Palabras para un amigo
Querido amigo: el pasado miércoles asistí ante el televisor al funeral de Estado. No sabía quién era usted, ni siquiera su nombre, y sigo sin saberlo. Quizá eso no importe. De lo que sí estoy seguro es de que usted y su familia han sufrido los terribles efectos de los atentados. Desconozco también quién era el ser querido muerto o herido. Pero al verle a usted en la pantalla y en la portada de EL PAÍS (25 de marzo de 2004), con su gabardina verde y su sombrero cogido con una de sus manos, unas manos maltratadas por el paso de los años, temblorosas, no lo pude aguantar y rompí a llorar.

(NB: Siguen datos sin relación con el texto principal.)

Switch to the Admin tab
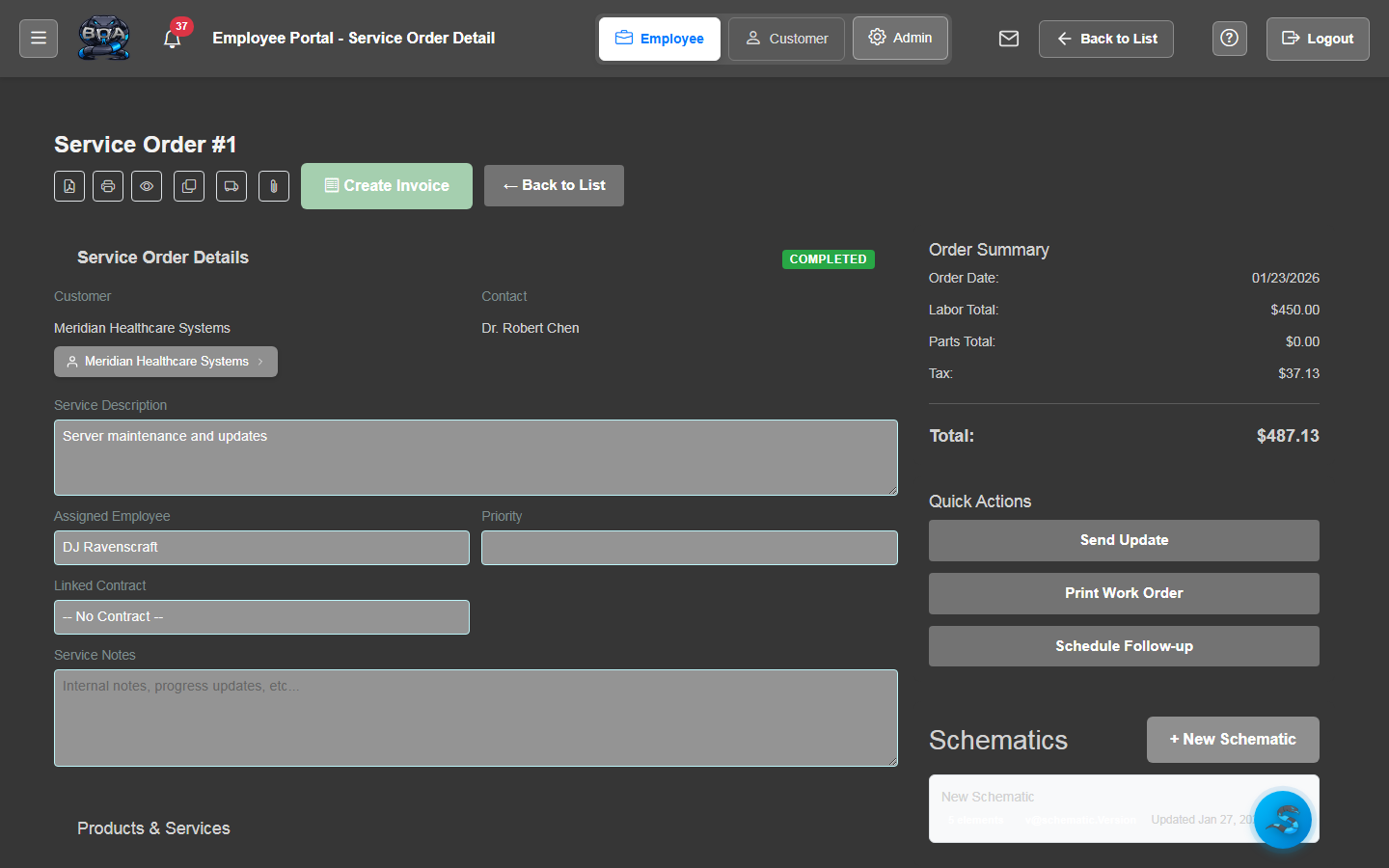This screenshot has height=868, width=1389. 900,39
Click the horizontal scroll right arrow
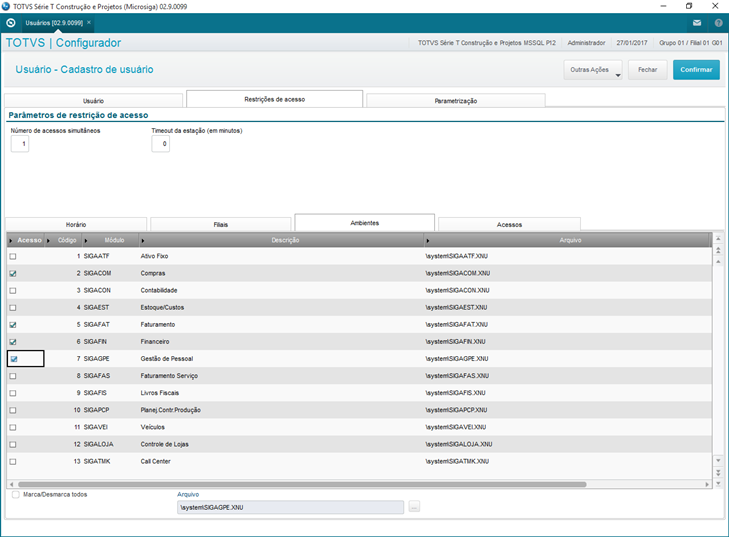729x537 pixels. click(x=707, y=484)
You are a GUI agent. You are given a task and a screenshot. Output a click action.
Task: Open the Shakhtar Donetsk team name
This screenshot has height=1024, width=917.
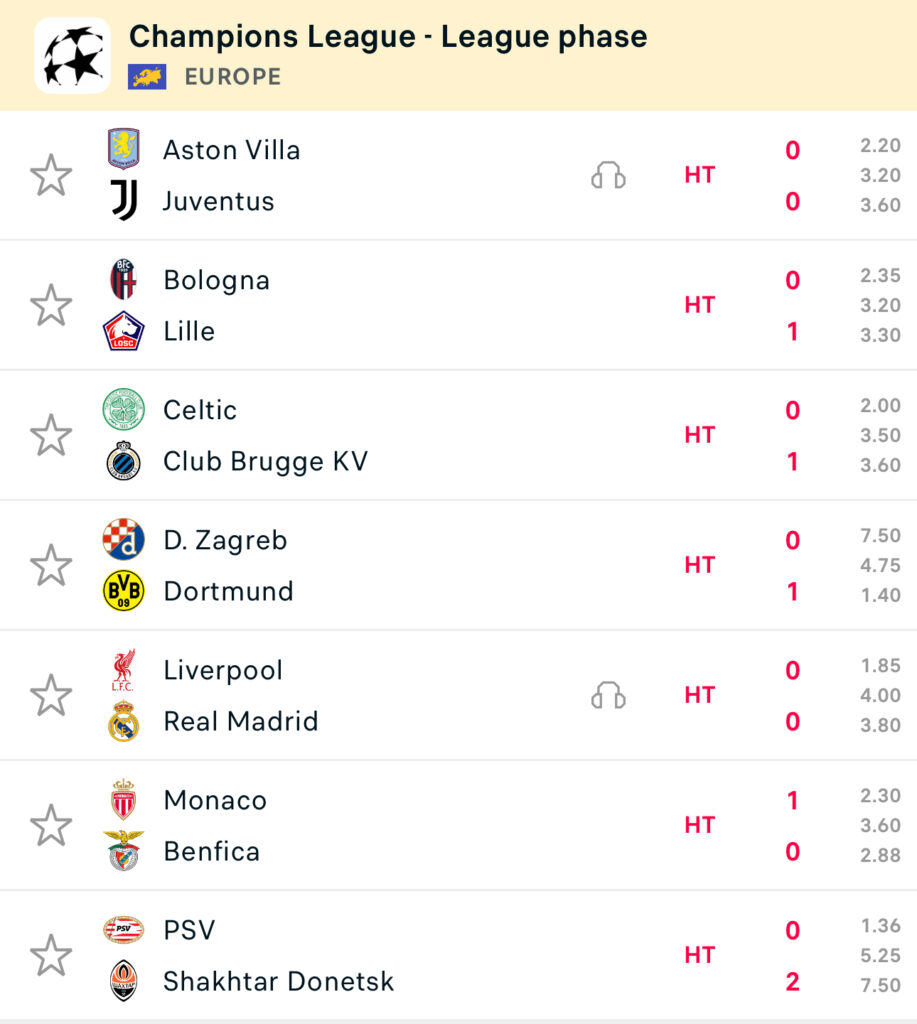coord(279,981)
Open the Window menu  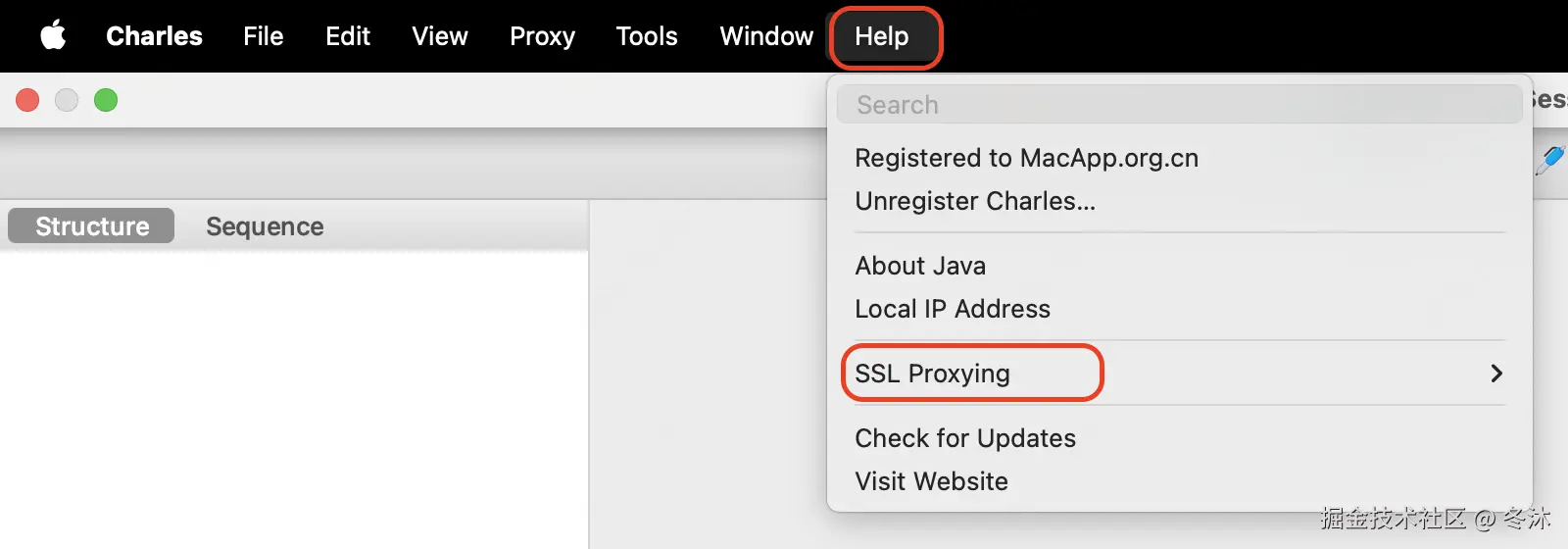pos(766,36)
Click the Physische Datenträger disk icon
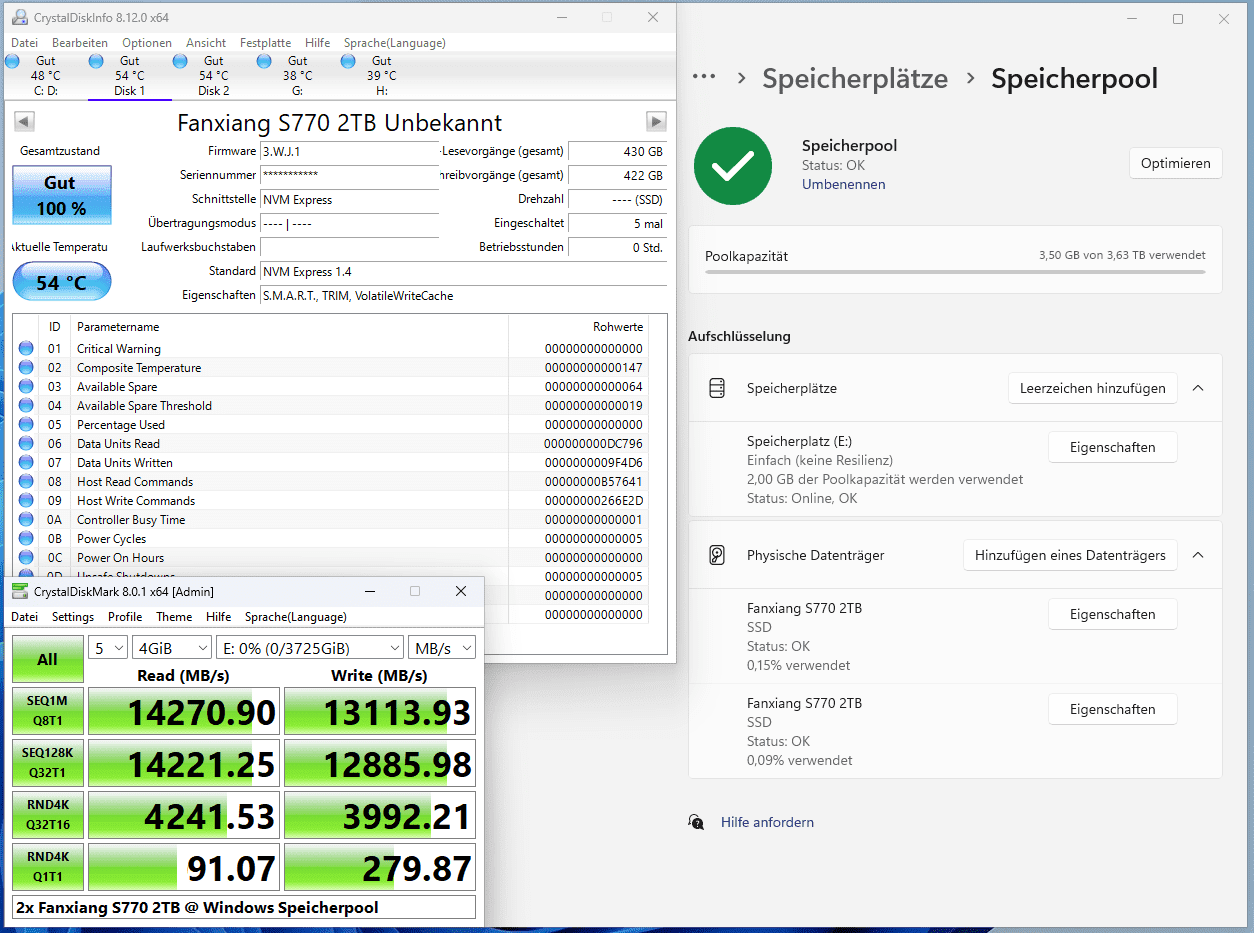 tap(716, 555)
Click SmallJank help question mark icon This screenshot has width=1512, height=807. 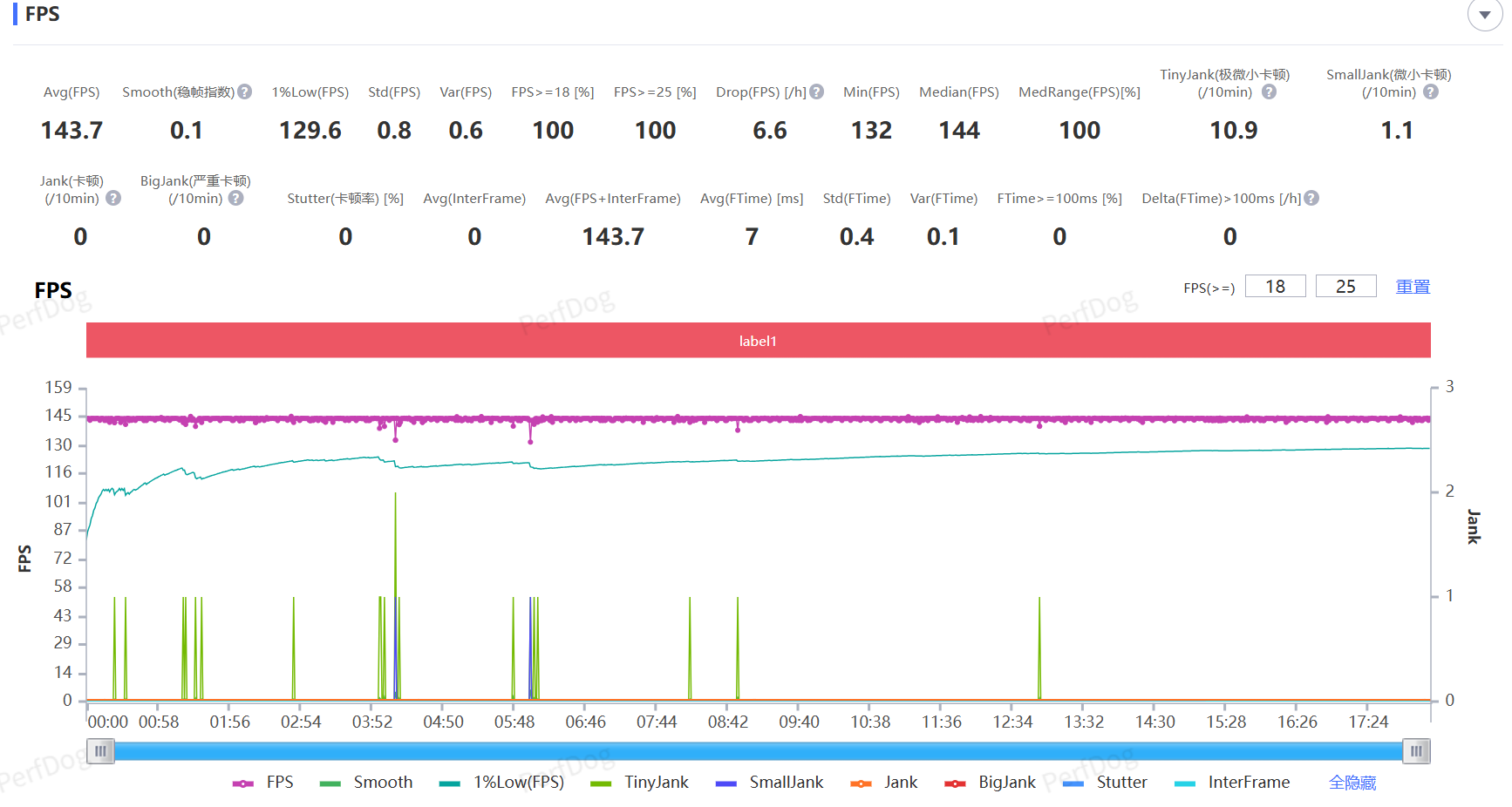(x=1431, y=92)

Le vi hundido, probablemente sin tan siquiera con fuerzas para llorar, con la mirada perdida y abatida, extendiendo sus brazos a los Reyes -imposible olvidar el gesto que tuvo la familia real-. Le aseguro que durante la ceremonia, así como en las dos semanas anteriores, he intentado controlar mis sentimientos. Pero la tristeza y el dolor acabaron con mi aparente entereza. Lloré desconsoladamente, como si su pérdida hubiese sido la mía, y creo que en realidad así fue.
Mis palabras no le servirán de consuelo, pero estoy convencido de que expresan sentimientos compartidos por muchos de nosotros. Y por esta razón me atrevo a plasmarlos por escrito.
Querido amigo, lo siento, lo siento desde lo más profundo del corazón. Son nuestros muertos, los de todos los españoles.